Time for a new European Security Strategy?

23 March 2011

Carl Bildt, Swedish Minister for Foreign Affairs, said that these are testing times for Europe that demand effective policies and a strategic framework with clear priorities. If the EU does not become an assertive global actor it will slide into marginalisation. The two priorities for strategic action are the economy and the neighbourhood - the continuation of the enlargement process is crucial to the EU’s credibility as a foreign policy actor.

In the South the power and attraction of Europe is limited - Turkey is the main source of inspiration, which amplifies its strategic importance to Europe. Although Libya is a current preoccupation, the strategic focus is Egypt. Traditional security policy is associated with territorial defence, but the megatrend of the age is globalisation, which makes the security of flows across borders of people, ideas, information, goods, and service more relevant for future strategy.

Maciej Popowski, Deputy Secretary General, European External Action Service (EEAS), said that the threat analysis of the ESS is still ‘worryingly valid’. The parameters have changed - security has become network-centric, and the convening power of social media needs to be factored in.  There is much to be done, but the instruments are inflexible.
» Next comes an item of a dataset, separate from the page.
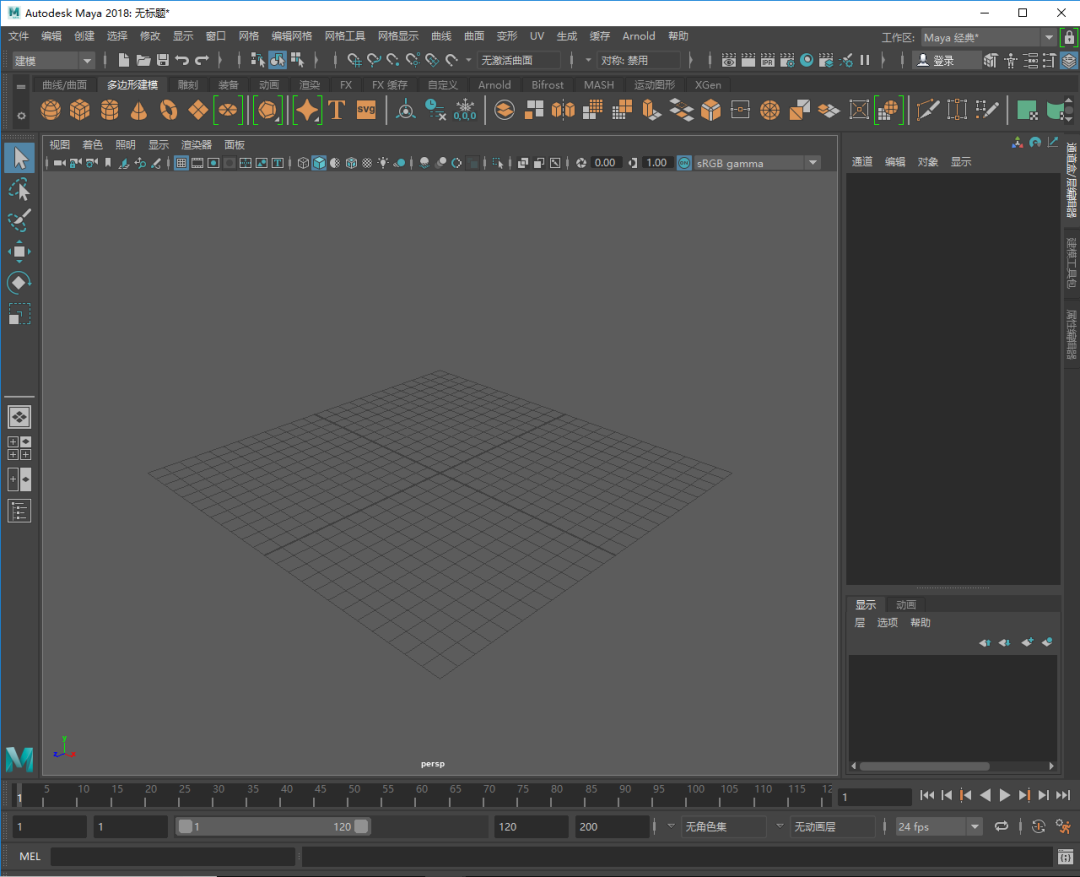Select the polygon Type text tool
The EEAS needs to demonstrate added value through a coherent and comprehensive approach to foreign policy, diplomacy, defence and development. The best opportunity to do this is North Africa.

Sven Biscop, Director of Europe in the World programme at the EGMONT Institute, said that the European Security Strategy tells the EU to do things in a holistic, preventive and multilateral way, but doesn’t provide direction about what to do. Lack of priorities is a problem, many of the other world powers are much more proactive about their interests

The interdependence of the great powers is a new factor - they need to cooperate to solve complex challenges, like climate change.

Rosa Balfour, EPC Senior Policy Analyst, said that the political context today is fragmented and uncertain, and political solidarity has been weakened. It is unlikely that a review of the ESS would produce anything substantially different in terms of broad strategy, and it would be more useful to focus on implementation. Outcomes must be commensurate with spending, resources, capabilities and structures. Foreign policy is not just about having an impact on the world, it is increasingly about representing citizens and responding to their expectations. It would be more representative to pursue a broadly based exercise that was more inclusive and participatory, which would help bridge the capabilities expectations gap.